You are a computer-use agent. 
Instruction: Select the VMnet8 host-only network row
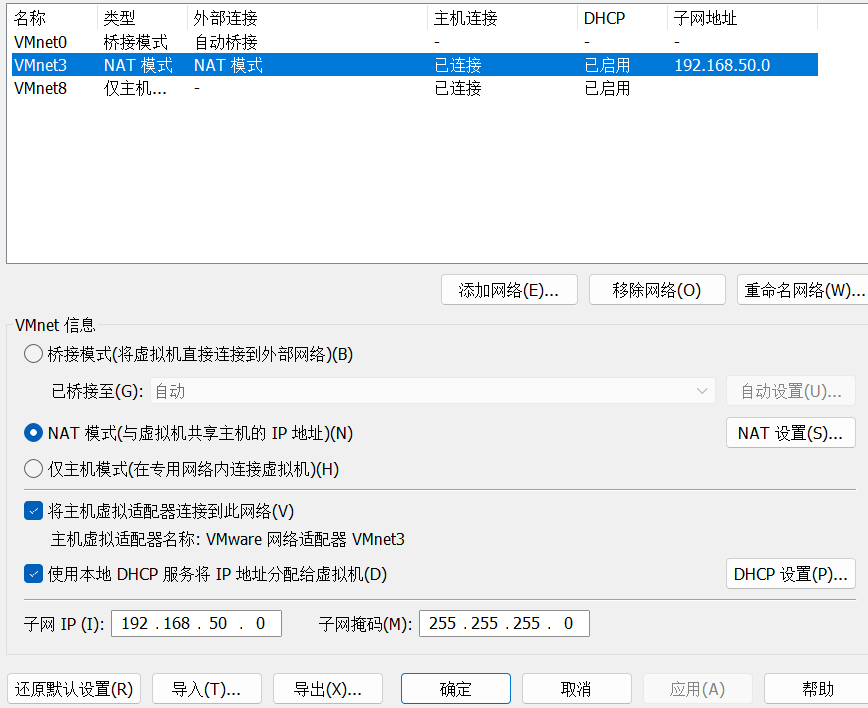[40, 88]
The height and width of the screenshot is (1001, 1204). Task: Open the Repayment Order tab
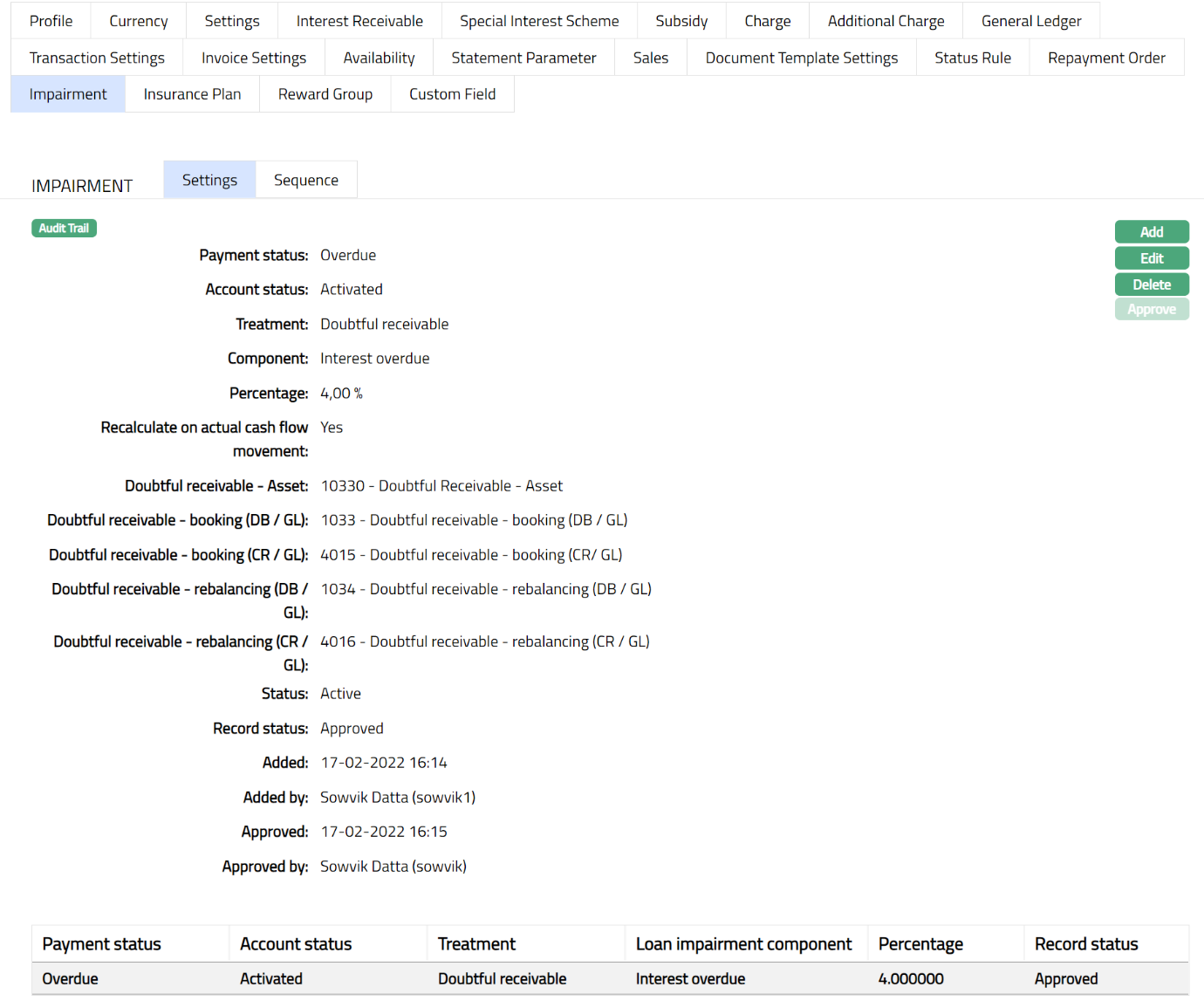tap(1105, 58)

Objective: Rewrite the listing above as a Markdown table with two columns, Line and Text. Give each non-blank line its own row with its number, and leave the pictures out.

Solution:
| Line | Text |
|---|---|
| 1 | You are a computer-use agent.  |
| 2 | Instruction: Select the VMnet8 host-only network row |
| 3 | [40, 88] |
| 4 | The height and width of the screenshot is (1001, 1204). Task: Open the Repayment Order tab |
| 5 | tap(1105, 58) |